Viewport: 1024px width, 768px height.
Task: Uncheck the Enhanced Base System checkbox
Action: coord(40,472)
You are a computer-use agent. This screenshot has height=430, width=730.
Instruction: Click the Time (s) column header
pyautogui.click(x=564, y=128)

--

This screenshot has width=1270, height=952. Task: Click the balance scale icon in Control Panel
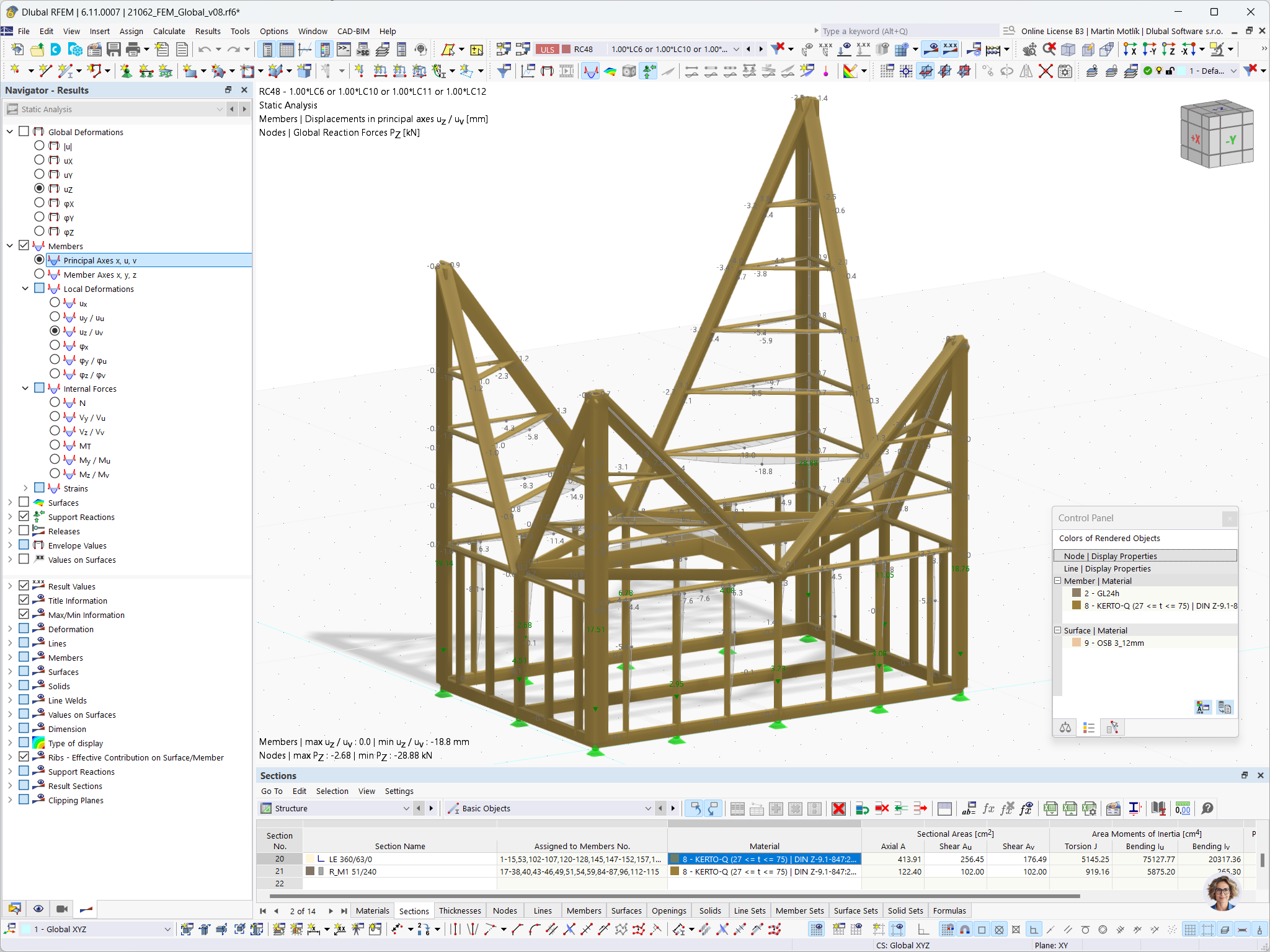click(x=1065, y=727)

...

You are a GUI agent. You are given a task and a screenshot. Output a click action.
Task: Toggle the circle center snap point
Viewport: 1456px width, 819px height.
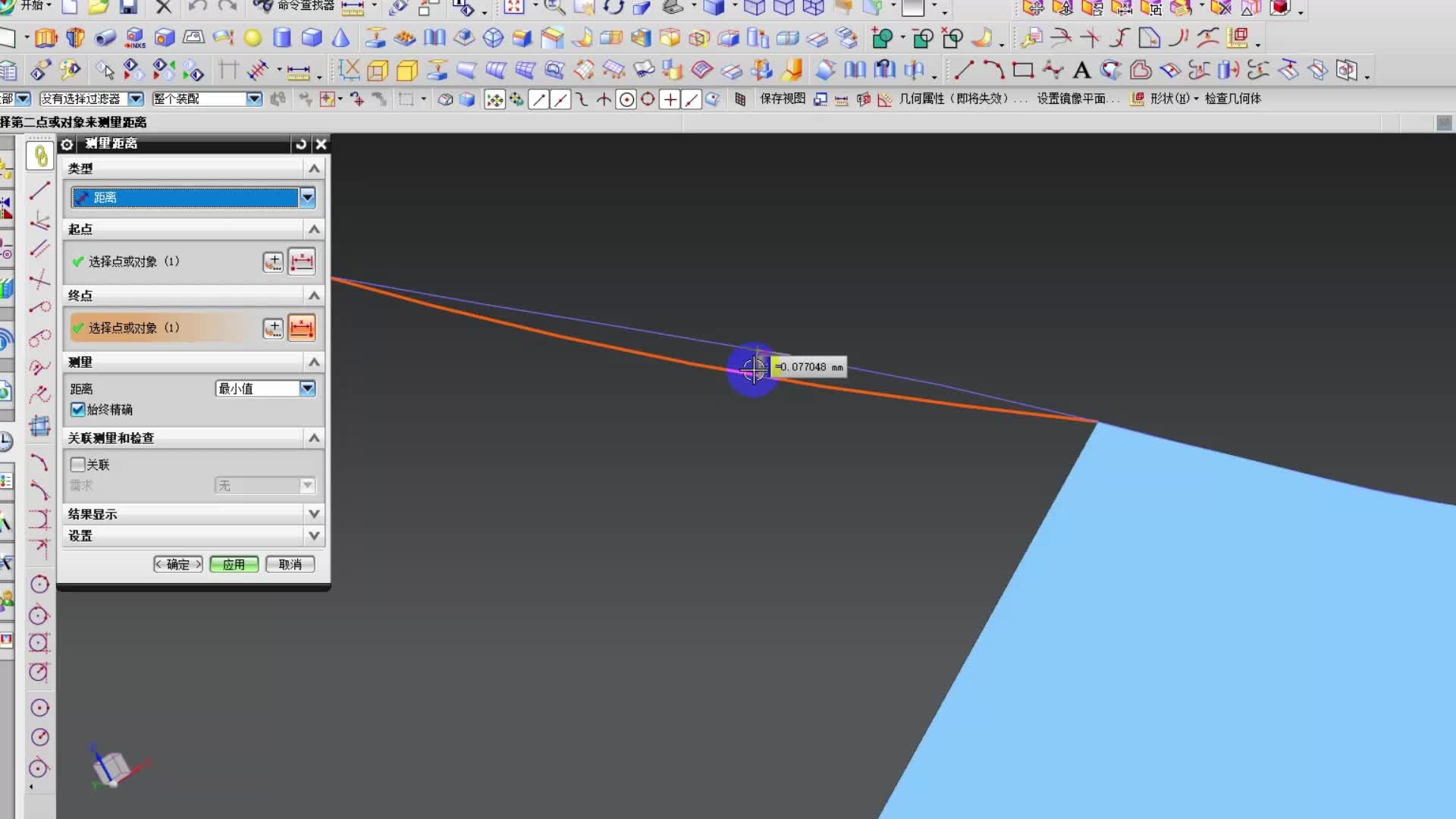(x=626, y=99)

- [WHAT IS ASKED] Quote the material from the line containing "You are a GUI" through the line containing "(x=626, y=99)", including both of those lines. Leave out the pictures.

- [IN RESPONSE]
You are a GUI agent. You are given a task and a screenshot. Output a click action.
Task: Toggle the circle center snap point
Viewport: 1456px width, 819px height.
(x=626, y=99)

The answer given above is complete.